Example 1

 

armada lettings

rent-to-own specialists

Example 1 - How rent-to-own works

John is a plumber living in Somerset and wants to buy a house but his credit score is poor, he is self-employed and he doesn't have the 10% deposit he needs to get a mortgage. Under a normal house purchase John would not be in a position to buy a house.
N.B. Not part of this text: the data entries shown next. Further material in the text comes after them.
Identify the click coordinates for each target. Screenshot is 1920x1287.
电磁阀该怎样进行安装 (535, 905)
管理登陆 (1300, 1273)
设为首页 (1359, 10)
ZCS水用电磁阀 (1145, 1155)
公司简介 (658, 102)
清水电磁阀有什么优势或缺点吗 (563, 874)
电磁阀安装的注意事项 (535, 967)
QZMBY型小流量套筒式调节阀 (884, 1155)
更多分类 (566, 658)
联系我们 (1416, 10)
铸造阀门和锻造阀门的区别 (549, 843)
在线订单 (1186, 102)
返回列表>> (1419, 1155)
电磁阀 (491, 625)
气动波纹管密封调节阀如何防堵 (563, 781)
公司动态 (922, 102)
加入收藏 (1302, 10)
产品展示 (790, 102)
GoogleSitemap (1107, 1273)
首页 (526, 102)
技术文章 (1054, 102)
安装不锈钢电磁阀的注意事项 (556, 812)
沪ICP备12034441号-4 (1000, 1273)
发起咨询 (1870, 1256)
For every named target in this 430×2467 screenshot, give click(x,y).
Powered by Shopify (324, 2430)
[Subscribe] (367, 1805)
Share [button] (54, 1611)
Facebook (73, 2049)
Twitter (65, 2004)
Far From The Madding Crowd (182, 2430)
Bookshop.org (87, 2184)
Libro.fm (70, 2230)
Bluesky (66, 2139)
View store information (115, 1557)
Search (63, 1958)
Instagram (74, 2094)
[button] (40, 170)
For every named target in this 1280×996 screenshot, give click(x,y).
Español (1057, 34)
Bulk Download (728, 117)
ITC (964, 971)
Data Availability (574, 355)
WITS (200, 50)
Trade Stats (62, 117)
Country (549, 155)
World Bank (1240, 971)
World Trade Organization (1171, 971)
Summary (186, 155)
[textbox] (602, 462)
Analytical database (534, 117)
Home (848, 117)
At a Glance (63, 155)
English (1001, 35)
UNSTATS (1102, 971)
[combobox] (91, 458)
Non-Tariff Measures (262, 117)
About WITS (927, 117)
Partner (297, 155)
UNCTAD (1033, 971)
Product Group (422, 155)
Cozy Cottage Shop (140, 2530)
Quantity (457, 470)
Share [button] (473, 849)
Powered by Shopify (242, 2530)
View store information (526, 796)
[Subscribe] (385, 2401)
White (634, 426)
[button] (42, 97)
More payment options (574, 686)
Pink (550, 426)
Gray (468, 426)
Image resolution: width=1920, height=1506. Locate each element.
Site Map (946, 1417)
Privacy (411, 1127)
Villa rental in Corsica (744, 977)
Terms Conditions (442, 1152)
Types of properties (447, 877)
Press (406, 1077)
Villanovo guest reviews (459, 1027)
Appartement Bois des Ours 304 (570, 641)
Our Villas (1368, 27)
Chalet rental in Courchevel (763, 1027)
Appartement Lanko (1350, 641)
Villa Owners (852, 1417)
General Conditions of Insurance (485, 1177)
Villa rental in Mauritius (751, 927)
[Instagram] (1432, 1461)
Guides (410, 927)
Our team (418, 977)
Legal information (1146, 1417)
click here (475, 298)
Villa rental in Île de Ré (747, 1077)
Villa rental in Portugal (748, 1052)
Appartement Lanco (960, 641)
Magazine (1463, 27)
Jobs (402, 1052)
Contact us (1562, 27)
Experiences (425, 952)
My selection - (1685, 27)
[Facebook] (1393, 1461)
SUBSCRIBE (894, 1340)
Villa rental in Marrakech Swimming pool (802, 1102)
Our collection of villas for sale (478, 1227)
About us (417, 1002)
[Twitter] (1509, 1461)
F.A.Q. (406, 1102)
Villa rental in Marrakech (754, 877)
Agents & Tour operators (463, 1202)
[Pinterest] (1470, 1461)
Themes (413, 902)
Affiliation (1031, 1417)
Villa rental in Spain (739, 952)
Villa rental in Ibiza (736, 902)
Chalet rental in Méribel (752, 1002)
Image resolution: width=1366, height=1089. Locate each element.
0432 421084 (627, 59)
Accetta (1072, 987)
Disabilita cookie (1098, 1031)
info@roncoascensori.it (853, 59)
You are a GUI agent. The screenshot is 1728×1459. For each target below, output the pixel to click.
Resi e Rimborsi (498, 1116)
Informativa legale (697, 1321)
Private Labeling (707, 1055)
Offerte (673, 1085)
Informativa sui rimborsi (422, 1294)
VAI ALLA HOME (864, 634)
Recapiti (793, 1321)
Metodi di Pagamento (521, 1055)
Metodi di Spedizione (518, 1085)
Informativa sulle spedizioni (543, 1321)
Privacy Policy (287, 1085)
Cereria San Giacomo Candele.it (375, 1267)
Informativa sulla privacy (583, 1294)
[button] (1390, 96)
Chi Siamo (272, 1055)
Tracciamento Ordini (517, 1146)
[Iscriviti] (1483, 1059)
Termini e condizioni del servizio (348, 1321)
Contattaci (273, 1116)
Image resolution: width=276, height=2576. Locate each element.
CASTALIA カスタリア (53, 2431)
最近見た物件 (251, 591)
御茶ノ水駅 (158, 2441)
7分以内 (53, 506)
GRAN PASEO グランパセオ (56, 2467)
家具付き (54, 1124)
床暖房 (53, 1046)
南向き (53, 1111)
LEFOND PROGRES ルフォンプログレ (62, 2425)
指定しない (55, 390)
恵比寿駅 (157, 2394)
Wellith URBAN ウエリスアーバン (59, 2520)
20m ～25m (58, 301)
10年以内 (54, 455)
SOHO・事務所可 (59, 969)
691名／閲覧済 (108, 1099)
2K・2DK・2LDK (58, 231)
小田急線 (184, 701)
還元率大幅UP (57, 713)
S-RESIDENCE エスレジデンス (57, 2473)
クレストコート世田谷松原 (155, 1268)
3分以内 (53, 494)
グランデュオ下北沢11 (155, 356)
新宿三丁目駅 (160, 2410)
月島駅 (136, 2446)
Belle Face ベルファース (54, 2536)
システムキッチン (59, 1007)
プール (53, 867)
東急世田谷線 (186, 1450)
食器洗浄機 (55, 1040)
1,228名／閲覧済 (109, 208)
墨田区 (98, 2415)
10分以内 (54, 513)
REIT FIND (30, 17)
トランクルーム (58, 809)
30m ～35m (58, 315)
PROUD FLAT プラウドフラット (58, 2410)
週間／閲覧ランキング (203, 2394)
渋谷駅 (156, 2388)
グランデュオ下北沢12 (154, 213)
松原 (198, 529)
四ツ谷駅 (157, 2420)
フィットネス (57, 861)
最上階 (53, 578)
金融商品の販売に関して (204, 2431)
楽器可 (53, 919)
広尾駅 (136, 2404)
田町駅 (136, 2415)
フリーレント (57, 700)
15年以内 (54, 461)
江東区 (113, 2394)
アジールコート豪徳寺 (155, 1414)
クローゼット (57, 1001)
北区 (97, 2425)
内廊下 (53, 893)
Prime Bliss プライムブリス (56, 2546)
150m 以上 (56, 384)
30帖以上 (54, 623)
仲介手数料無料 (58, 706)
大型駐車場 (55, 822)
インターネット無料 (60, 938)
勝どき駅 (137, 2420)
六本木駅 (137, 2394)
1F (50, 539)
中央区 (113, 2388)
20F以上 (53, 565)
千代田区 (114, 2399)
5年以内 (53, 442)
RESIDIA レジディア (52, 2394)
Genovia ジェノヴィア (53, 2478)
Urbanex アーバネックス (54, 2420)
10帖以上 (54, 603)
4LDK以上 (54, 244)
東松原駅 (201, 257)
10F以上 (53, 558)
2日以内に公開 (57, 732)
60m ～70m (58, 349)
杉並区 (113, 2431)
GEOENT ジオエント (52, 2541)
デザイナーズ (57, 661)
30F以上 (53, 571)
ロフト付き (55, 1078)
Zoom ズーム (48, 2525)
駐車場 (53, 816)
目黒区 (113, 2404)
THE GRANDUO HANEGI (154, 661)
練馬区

However, he finds a seller who is happy to let him rent their house now and buy it sometime down the road.

 

The house is a 3 bedroom semi in Somerset

John agrees a price of £150,000 for the house

Normal rental price is £500 a month

John needs a 10% (£15,000) deposit to get a mortgage

A rent-to-own agreement for John could look like this:

  • A rent-to-own term of 3 years is agreed
  • John pays £750 a month (£500 rent + £250 rent credit).
  • Over a term of 3 years his total rent credit is £9,000 (36 months x £250)
  • Getting started money is £6,000 (paid up-front) - this will go towards John's

deposit when he buys the house

  • Adding together the 'getting started money' and 'total rent credit' means that

John has accumulated £15,000 towards buying the house.

After 3 years John has now got the 10% deposit needed to get a mortgage.

He has also had time to get together 3 years of trading accounts to show the

mortgage company and to improve his credit rating.

 

But just suppose:

Suppose in this example that the cottage that John wants to buy could be greatly improved.

John could increase the value of the house from £150,000 to let's say £180,000 by spending £5,000 on improvements and decoration.

This means that when John applies for a mortgage he will be asking for a mortgage of £135,000 against a property now worth £180,000, which is 75% of the value. John will own 25% of the total value of the house (£45,000).